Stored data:

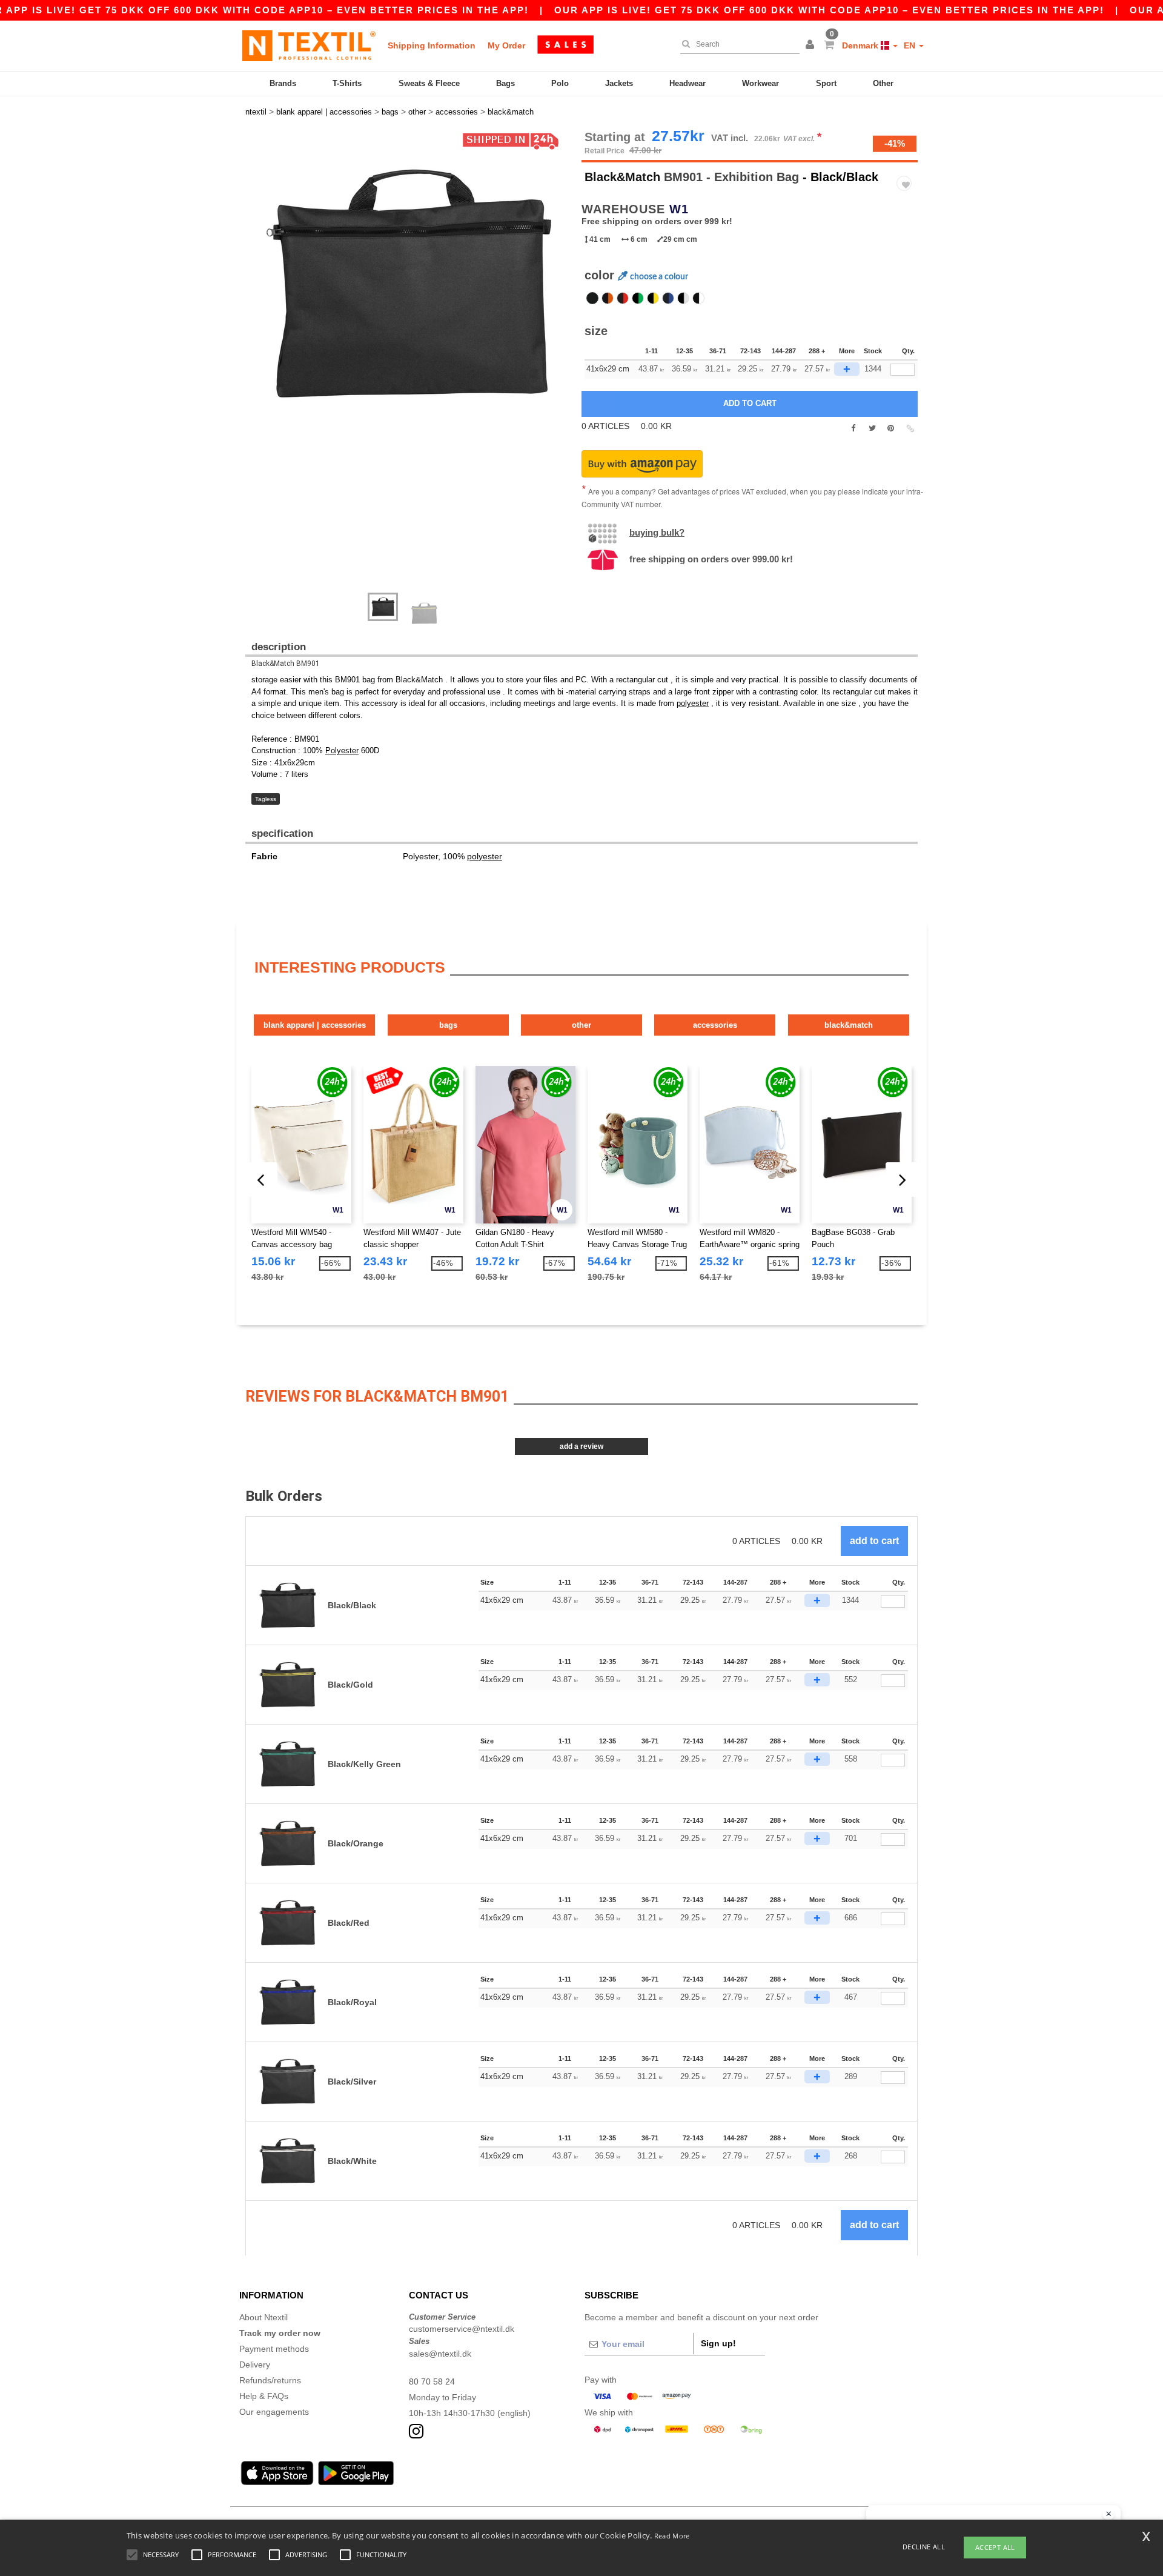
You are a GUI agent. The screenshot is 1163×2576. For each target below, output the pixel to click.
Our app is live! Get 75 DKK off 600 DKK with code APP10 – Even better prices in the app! (829, 10)
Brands (283, 83)
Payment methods (274, 2349)
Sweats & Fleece (429, 83)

Required action - The response must consist of the entries above exactly as they stand, minus any pictures.

Task solution -
You are a GUI agent. The screenshot is 1163×2576. For each target below, output the pixel to click.
Our app is live! Get 75 DKK off 600 DKK with code APP10 – Even better prices in the app! (829, 10)
Brands (283, 83)
Payment methods (274, 2349)
Sweats & Fleece (429, 83)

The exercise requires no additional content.